[Records in a dataset]
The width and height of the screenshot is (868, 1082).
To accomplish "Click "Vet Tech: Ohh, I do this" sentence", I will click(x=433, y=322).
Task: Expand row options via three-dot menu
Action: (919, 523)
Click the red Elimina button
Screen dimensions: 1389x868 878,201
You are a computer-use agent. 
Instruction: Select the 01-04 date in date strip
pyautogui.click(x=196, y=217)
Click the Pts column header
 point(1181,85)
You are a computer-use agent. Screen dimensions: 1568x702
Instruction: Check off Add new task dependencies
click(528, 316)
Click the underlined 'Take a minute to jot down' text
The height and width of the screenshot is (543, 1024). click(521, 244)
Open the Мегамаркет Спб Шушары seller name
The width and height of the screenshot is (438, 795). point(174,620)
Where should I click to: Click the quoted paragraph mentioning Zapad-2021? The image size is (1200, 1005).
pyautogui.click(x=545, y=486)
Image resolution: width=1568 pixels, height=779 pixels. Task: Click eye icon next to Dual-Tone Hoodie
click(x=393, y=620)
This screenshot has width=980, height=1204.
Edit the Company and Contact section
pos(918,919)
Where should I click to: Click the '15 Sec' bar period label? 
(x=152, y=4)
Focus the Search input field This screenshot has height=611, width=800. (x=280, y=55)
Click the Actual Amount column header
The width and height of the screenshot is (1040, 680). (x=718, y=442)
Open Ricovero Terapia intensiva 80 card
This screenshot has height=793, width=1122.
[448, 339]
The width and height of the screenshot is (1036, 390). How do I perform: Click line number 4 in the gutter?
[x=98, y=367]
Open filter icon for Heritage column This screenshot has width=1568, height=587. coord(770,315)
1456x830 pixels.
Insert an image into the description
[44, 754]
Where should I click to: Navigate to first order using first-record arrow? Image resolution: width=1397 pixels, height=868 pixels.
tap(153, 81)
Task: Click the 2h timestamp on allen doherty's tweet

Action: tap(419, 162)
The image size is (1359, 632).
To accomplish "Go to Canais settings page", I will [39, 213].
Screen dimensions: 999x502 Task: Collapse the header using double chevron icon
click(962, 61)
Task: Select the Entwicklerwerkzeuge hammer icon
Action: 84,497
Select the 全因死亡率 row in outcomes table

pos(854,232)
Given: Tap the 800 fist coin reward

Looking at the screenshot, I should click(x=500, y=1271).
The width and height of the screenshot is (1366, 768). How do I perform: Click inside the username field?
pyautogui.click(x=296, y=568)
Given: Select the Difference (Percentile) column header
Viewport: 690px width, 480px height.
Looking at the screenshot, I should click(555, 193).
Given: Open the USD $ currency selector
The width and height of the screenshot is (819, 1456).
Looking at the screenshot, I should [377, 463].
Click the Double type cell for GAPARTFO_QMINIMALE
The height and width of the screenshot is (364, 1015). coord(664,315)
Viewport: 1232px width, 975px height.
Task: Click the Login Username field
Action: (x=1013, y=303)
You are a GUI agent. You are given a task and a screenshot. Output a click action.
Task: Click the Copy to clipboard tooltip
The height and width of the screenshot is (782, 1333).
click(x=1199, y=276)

[Written exercise]
Write out every line of the items above, copying each one character for character.

[Exercise output]
The width and height of the screenshot is (868, 1082).
To accomplish "Click "Vet Tech: Ohh, I do this" sentence", I will click(x=433, y=322).
Task: Expand row options via three-dot menu
Action: (919, 523)
Click the red Elimina button
Screen dimensions: 1389x868 878,201
You are a computer-use agent. 
Instruction: Select the 01-04 date in date strip
pyautogui.click(x=196, y=217)
Click the Pts column header
 point(1181,85)
You are a computer-use agent. Screen dimensions: 1568x702
Instruction: Check off Add new task dependencies
click(528, 316)
Click the underlined 'Take a minute to jot down' text
The height and width of the screenshot is (543, 1024). click(521, 244)
Open the Мегамаркет Спб Шушары seller name
The width and height of the screenshot is (438, 795). point(174,620)
Where should I click to: Click the quoted paragraph mentioning Zapad-2021? The image size is (1200, 1005).
pyautogui.click(x=545, y=486)
Image resolution: width=1568 pixels, height=779 pixels. Task: Click eye icon next to Dual-Tone Hoodie
click(x=393, y=620)
This screenshot has width=980, height=1204.
Edit the Company and Contact section
pos(918,919)
Where should I click to: Click the '15 Sec' bar period label? 
(x=152, y=4)
Focus the Search input field This screenshot has height=611, width=800. (x=280, y=55)
Click the Actual Amount column header
The width and height of the screenshot is (1040, 680). (x=718, y=442)
Open Ricovero Terapia intensiva 80 card
This screenshot has height=793, width=1122.
[448, 339]
The width and height of the screenshot is (1036, 390). How do I perform: Click line number 4 in the gutter?
[x=98, y=367]
Open filter icon for Heritage column This screenshot has width=1568, height=587. coord(770,315)
1456x830 pixels.
Insert an image into the description
[44, 754]
Where should I click to: Navigate to first order using first-record arrow? Image resolution: width=1397 pixels, height=868 pixels.
tap(153, 81)
Task: Click the 2h timestamp on allen doherty's tweet

Action: tap(419, 162)
The image size is (1359, 632).
To accomplish "Go to Canais settings page", I will [39, 213].
Screen dimensions: 999x502 Task: Collapse the header using double chevron icon
click(962, 61)
Task: Select the Entwicklerwerkzeuge hammer icon
Action: 84,497
Select the 全因死亡率 row in outcomes table

pos(854,232)
Given: Tap the 800 fist coin reward

Looking at the screenshot, I should click(x=500, y=1271).
The width and height of the screenshot is (1366, 768). How do I perform: Click inside the username field?
pyautogui.click(x=296, y=568)
Given: Select the Difference (Percentile) column header
Viewport: 690px width, 480px height.
Looking at the screenshot, I should click(555, 193).
Given: Open the USD $ currency selector
The width and height of the screenshot is (819, 1456).
Looking at the screenshot, I should [377, 463].
Click the Double type cell for GAPARTFO_QMINIMALE
The height and width of the screenshot is (364, 1015). coord(664,315)
Viewport: 1232px width, 975px height.
Task: Click the Login Username field
Action: (x=1013, y=303)
You are a GUI agent. You are given a task and a screenshot. Output a click action.
Task: Click the Copy to clipboard tooltip
The height and width of the screenshot is (782, 1333).
click(x=1199, y=276)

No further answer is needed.